YOUR OBJECTIVE:
Every line holding the string "Task" is to be copied from the entries below.

DATA UNDER STUDY:
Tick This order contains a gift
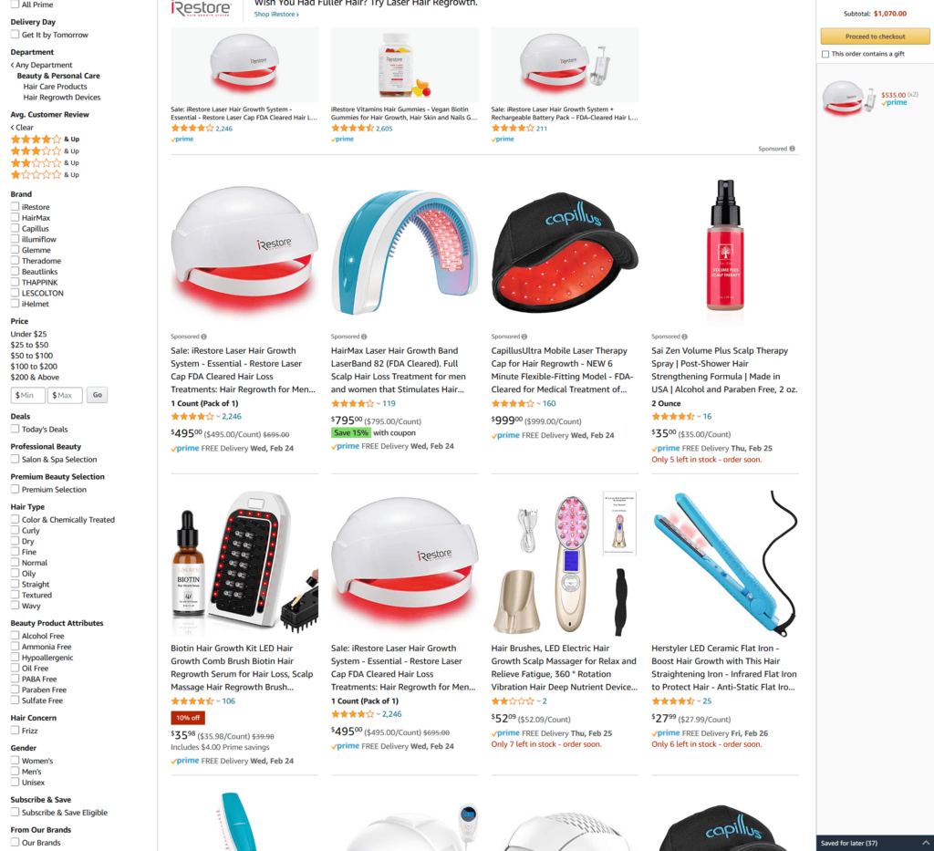Image resolution: width=934 pixels, height=851 pixels. (x=825, y=54)
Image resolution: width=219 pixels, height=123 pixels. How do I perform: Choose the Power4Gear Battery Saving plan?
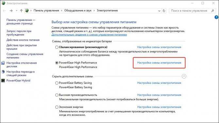point(57,83)
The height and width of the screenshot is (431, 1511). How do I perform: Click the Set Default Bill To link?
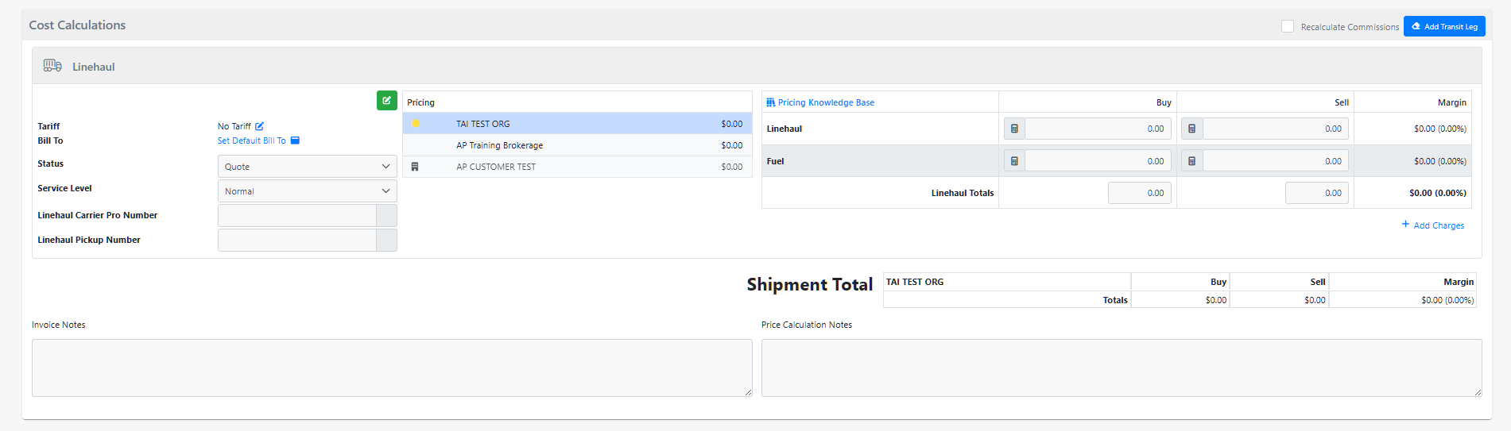pos(251,140)
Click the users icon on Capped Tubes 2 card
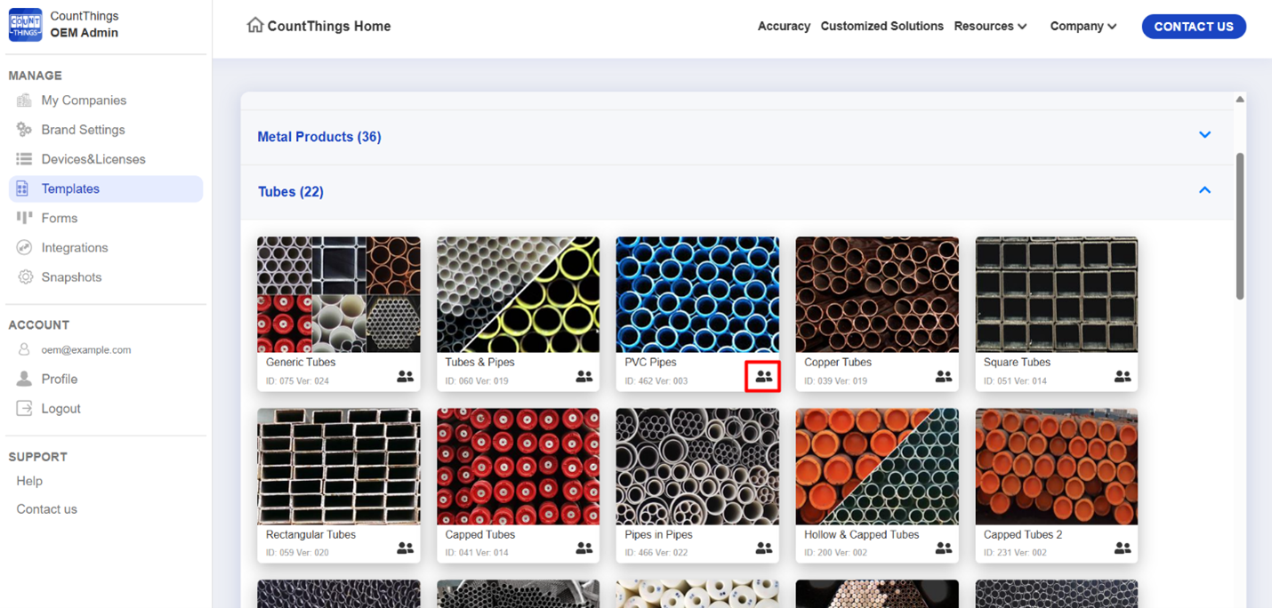1272x608 pixels. pos(1123,548)
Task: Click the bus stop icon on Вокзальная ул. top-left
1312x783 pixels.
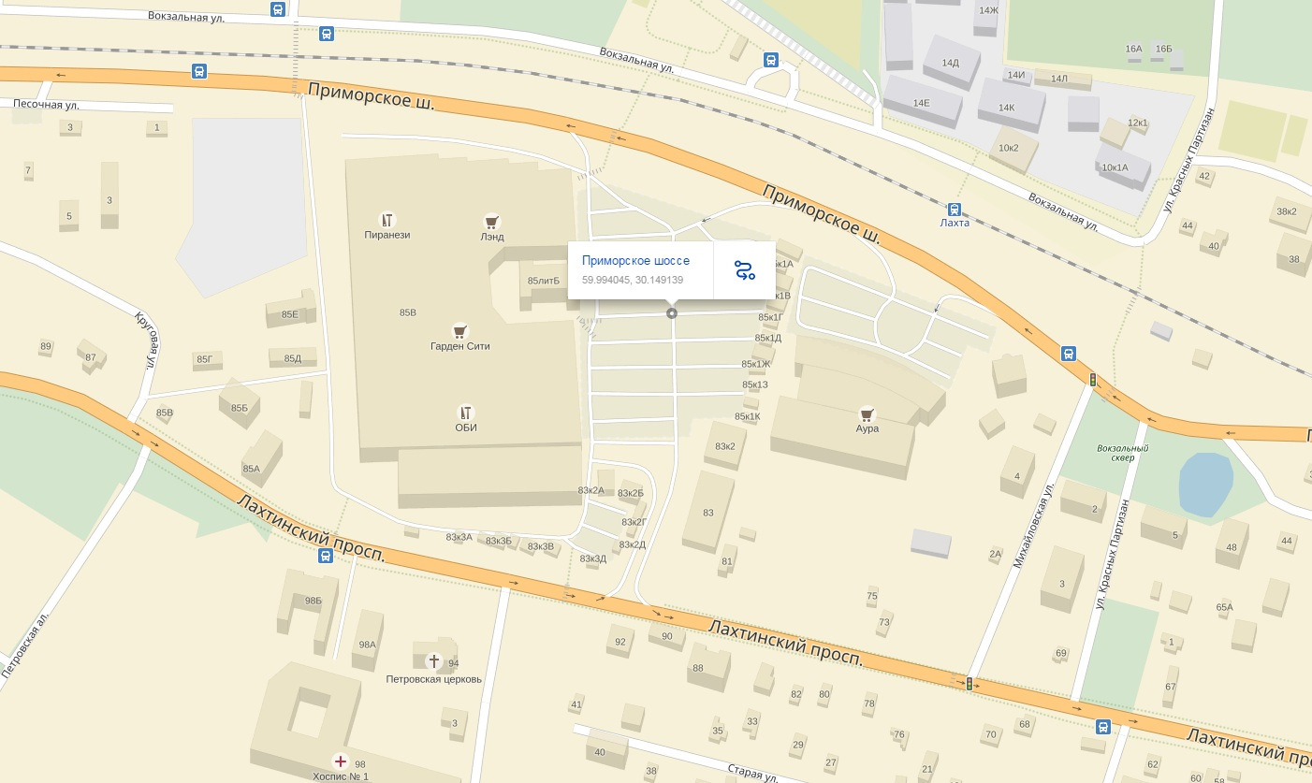Action: point(277,9)
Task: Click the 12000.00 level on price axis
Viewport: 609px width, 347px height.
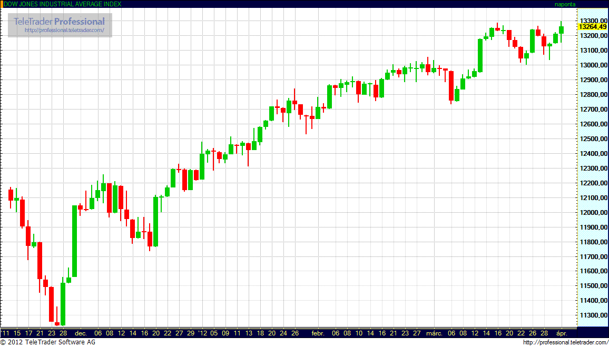Action: pyautogui.click(x=592, y=212)
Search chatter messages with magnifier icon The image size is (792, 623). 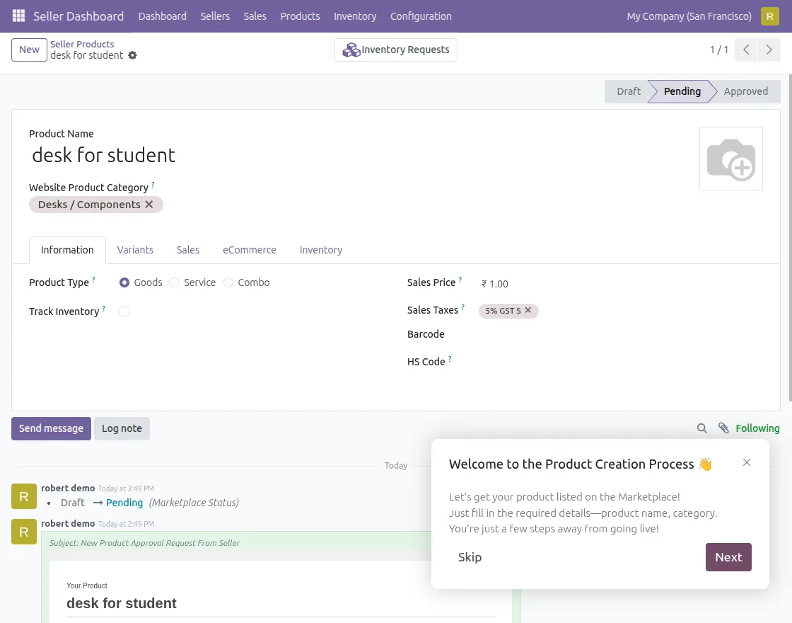(701, 428)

YOUR RESPONSE:
Task: Click the bus stop icon on Вокзальная ул. top-left
Task: Click the 12000.00 level on price axis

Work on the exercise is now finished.